Energies, 2022, vol. 15, issue 8, 1-21

Abstract: With increasing concerns on transportation decarbonization, fuel cell hybrid trains (FCHTs) attract many attentions due to their zero carbon emissions during operation. Since fuel cells alone cannot recover the regenerative braking energy (RBE), energy storage devices (ESDs) are commonly deployed for the recovery of RBE and provide extra traction power to improve the energy efficiency. This paper aims to minimize the net hydrogen consumption (NHC) by co-optimizing both train speed trajectory and onboard energy management using a time-based mixed integer linear programming (MILP) model. In the case with the constraints of speed limits and gradients, the NHC of co-optimization reduces by 6.4% compared to the result obtained by the sequential optimization, which optimizes train control strategies first and then the energy management. Additionally, the relationship between NHC and employed ESD capacity is studied and it is found that with the increase of ESD capacity, the NHC can be reduced by up to 30% in a typical route in urban railway transit. The study shows that ESDs play an important role for FCHTs in reducing NHC, and the proposed time-based co-optimization model can maximize the energy-saving benefits for such emerging traction systems with hybrid energy sources, including both fuel cells and ESD.

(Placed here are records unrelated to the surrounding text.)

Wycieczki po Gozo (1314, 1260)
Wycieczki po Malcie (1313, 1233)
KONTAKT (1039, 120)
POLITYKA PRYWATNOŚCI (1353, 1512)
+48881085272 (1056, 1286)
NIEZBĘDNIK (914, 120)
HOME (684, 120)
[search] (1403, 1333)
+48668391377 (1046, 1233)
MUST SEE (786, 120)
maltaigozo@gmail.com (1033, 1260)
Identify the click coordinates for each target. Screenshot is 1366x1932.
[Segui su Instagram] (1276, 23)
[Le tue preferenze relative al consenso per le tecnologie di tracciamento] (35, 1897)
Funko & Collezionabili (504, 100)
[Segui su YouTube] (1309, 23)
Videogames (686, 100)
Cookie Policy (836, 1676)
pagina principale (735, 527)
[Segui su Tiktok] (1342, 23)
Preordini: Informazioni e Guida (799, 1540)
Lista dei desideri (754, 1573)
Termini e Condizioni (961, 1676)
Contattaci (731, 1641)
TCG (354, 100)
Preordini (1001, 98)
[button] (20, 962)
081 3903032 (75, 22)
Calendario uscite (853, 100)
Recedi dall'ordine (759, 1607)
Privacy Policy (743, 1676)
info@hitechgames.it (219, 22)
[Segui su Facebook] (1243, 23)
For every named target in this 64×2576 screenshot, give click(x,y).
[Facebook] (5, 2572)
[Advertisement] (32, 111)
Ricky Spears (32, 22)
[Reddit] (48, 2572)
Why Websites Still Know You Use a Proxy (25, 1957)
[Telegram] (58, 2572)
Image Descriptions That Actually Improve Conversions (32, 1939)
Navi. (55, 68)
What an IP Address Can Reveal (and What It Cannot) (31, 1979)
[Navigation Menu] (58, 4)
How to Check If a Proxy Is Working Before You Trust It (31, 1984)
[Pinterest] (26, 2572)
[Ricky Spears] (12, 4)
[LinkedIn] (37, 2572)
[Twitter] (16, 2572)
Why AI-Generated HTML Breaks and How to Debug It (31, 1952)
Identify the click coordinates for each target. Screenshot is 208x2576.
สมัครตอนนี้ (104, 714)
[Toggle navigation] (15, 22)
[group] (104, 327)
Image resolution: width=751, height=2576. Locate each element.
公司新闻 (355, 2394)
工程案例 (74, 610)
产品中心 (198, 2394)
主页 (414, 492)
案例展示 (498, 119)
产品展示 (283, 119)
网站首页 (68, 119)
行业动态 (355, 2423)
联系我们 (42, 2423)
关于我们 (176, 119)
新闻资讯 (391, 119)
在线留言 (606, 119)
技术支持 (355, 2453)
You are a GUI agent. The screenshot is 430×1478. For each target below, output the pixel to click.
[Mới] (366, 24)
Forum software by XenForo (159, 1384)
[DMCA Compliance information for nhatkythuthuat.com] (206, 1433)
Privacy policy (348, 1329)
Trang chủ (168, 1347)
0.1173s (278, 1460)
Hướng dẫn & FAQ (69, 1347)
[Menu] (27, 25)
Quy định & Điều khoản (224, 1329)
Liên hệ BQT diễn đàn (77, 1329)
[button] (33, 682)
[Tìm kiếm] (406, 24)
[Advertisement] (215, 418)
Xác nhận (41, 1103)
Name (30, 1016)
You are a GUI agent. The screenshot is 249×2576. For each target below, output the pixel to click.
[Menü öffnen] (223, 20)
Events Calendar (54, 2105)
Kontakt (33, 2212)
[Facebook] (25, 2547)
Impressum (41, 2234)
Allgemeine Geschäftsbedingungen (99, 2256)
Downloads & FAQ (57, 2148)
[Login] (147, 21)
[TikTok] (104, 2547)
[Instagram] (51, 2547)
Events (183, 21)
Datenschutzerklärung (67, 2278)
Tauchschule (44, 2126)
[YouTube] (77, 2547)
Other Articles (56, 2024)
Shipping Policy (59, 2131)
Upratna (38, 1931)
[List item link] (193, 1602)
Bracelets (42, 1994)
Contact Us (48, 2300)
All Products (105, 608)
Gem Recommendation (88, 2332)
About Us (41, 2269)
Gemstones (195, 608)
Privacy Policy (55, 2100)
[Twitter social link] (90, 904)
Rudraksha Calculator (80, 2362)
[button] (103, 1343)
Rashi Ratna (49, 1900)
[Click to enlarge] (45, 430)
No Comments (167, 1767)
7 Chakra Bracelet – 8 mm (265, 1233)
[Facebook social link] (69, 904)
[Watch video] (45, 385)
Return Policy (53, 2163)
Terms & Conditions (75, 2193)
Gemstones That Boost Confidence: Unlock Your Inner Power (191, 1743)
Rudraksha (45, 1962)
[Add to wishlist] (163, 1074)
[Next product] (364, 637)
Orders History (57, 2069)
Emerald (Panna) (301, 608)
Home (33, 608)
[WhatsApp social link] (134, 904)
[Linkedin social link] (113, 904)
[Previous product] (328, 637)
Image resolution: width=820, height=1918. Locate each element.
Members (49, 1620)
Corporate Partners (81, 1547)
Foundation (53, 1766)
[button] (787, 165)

Keywords: co-optimization; energy-efficient train control; optimal train control; energy management; energy storage devices; fuel-cell hybrid trains; mixed integer linear programming (search for similar items in EconPapers)
JEL-codes: Q Q0 Q4 Q40 Q41 Q42 Q43 Q47 Q48 Q49 (search for similar items in EconPapers)
Date: 2022
References: View references in EconPapers View complete reference list from CitEc
Citations: View citations in EconPapers (1)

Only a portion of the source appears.